=== Source records ===

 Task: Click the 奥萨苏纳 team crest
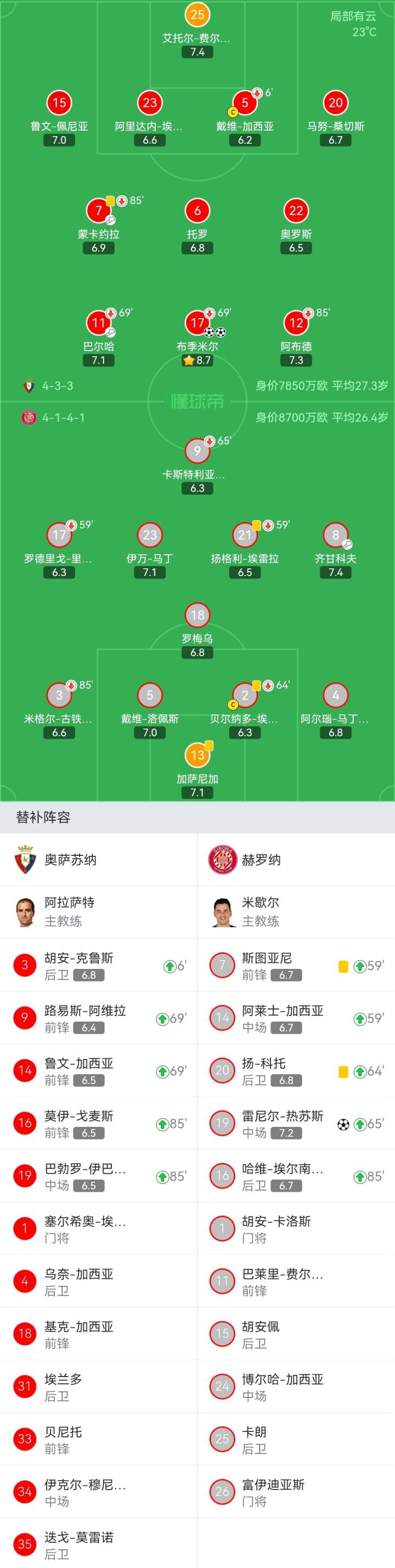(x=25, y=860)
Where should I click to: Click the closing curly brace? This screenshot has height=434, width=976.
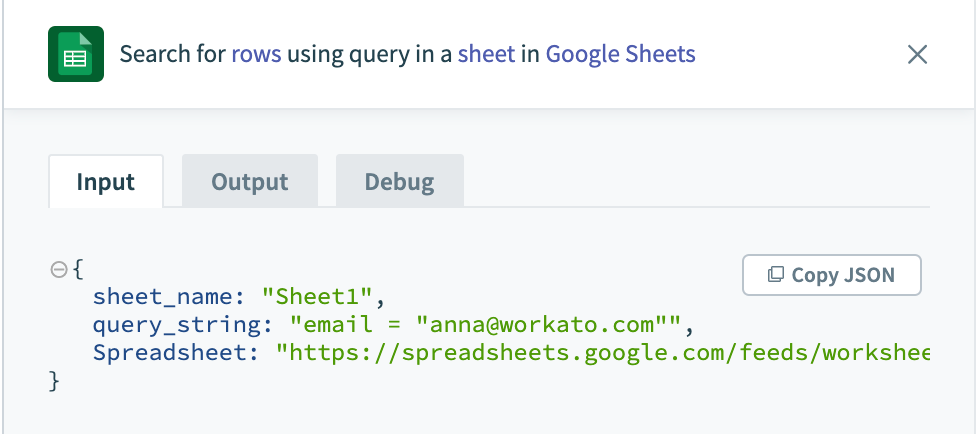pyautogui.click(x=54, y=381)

===
=== Source records ===

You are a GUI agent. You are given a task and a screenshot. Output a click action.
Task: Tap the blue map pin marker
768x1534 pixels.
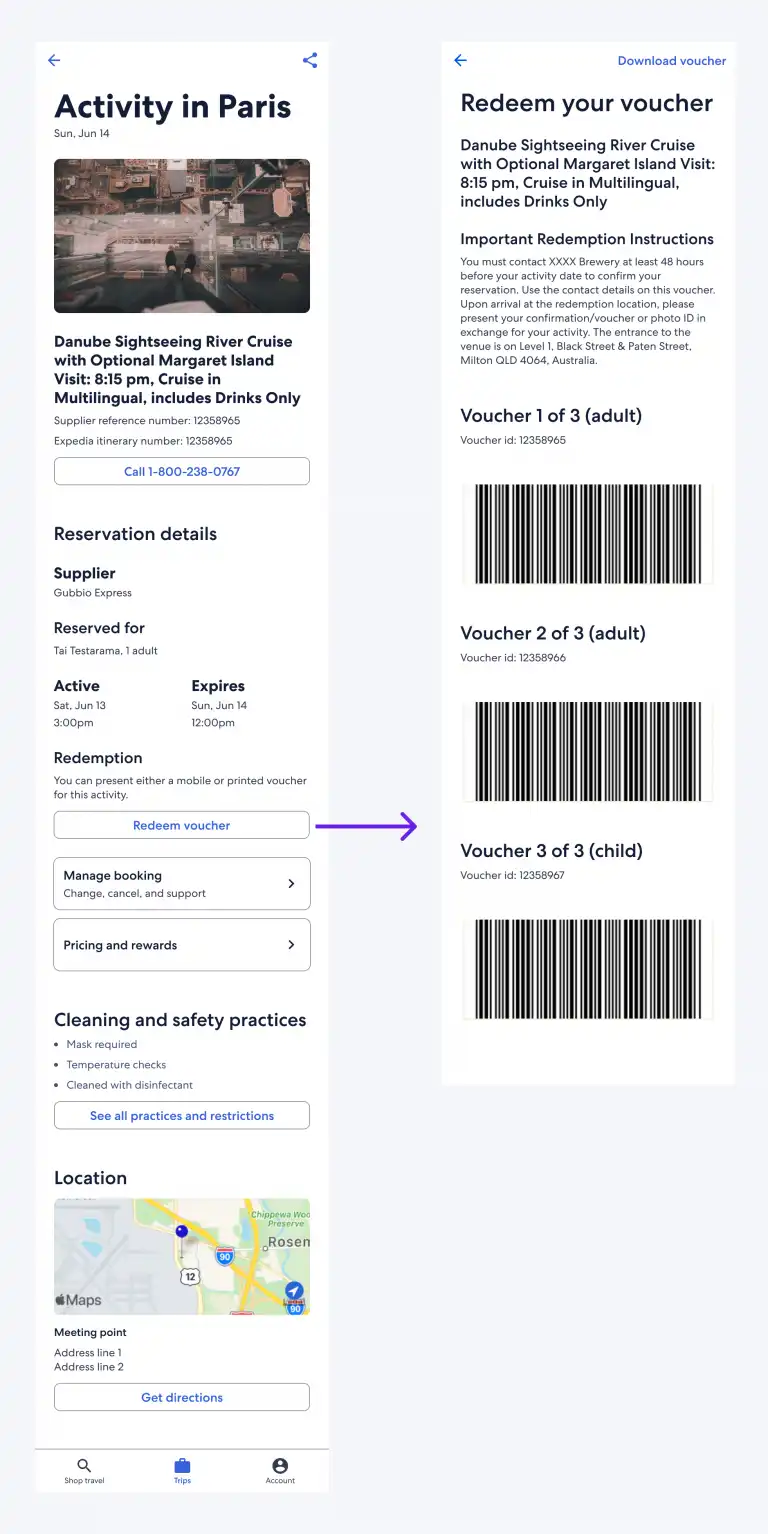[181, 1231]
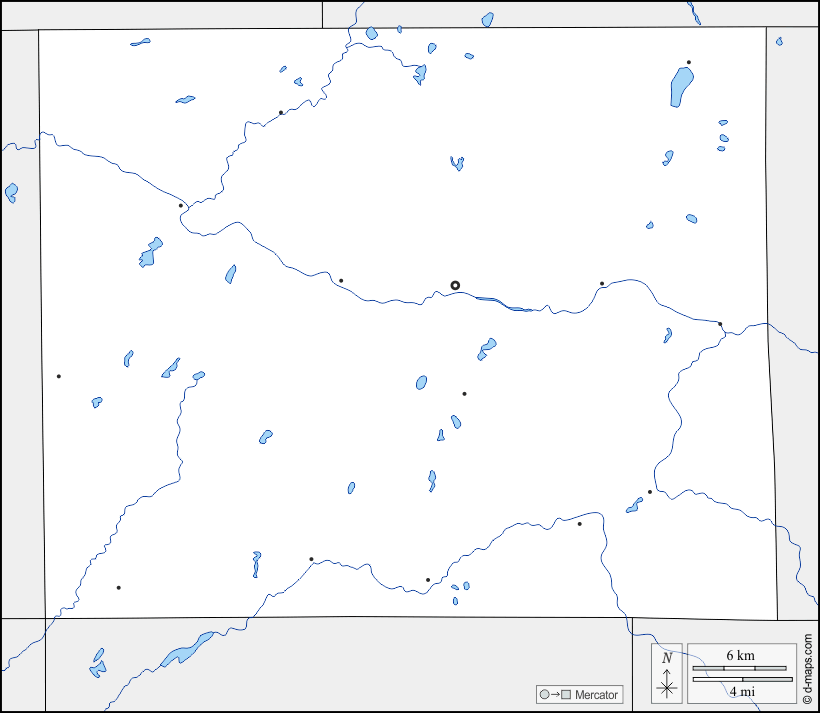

===
=== Source records ===

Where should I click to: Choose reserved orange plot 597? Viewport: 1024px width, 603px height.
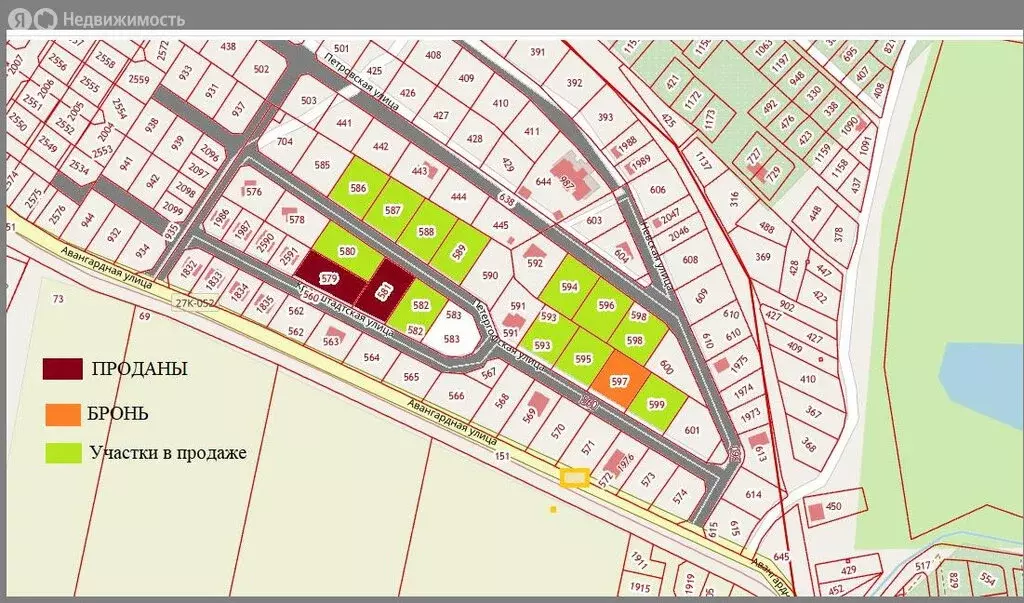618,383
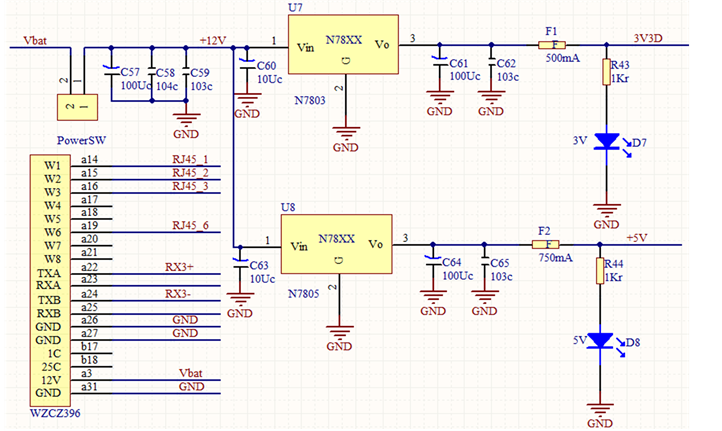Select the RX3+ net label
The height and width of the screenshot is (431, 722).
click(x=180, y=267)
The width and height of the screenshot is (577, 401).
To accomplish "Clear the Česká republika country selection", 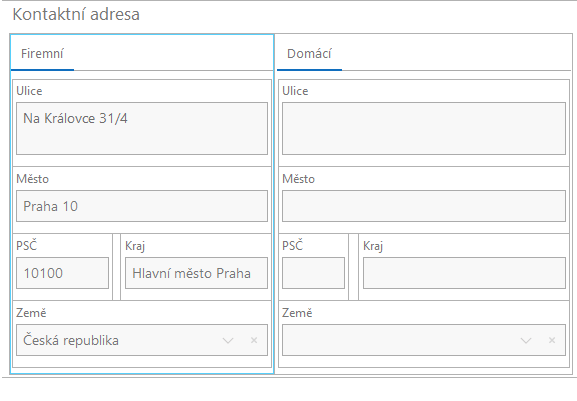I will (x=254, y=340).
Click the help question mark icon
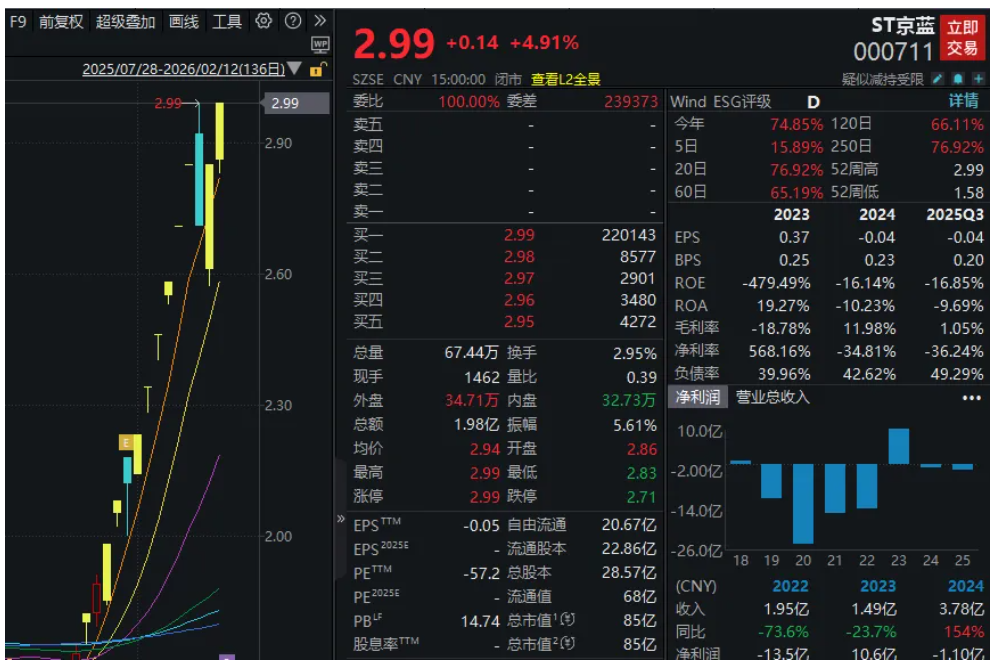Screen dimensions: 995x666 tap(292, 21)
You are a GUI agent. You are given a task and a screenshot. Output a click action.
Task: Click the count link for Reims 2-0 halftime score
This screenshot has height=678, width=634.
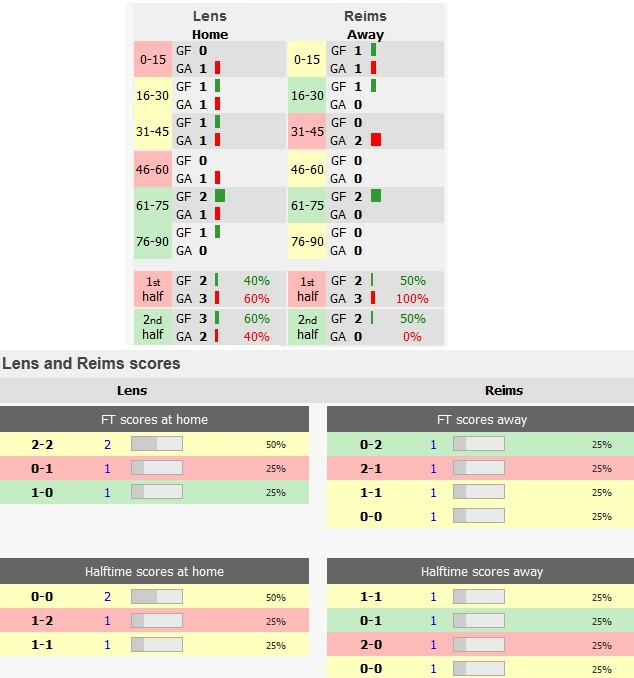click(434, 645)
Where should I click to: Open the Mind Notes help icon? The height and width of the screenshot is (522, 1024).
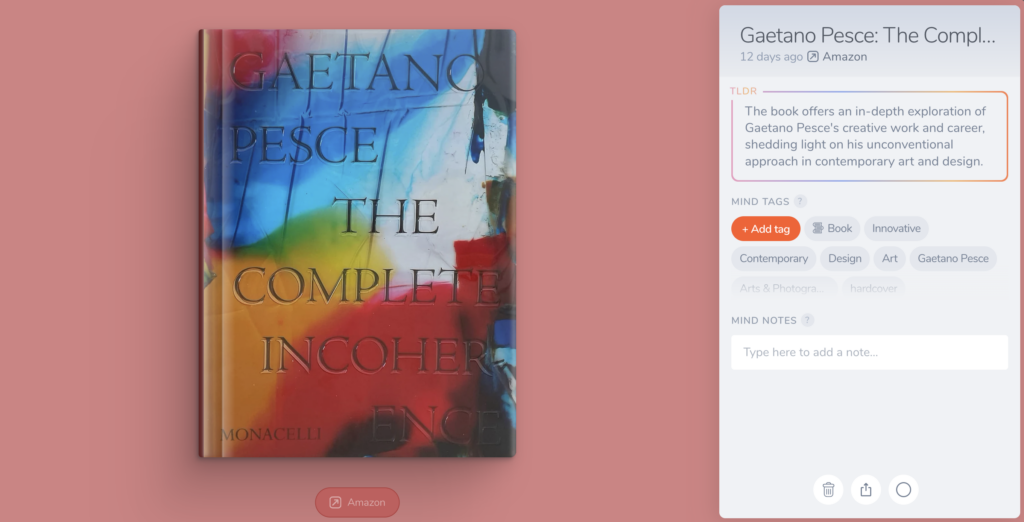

===

Task prompt - Of the lines above, copy only those from the one holding "This screenshot has height=678, width=634." to the one holding "Where should I click to: Open", both included, and exclude every image.

Task response -
This screenshot has height=678, width=634.
click(434, 645)
Where should I click to: Open the Mind Notes help icon? The height and width of the screenshot is (522, 1024).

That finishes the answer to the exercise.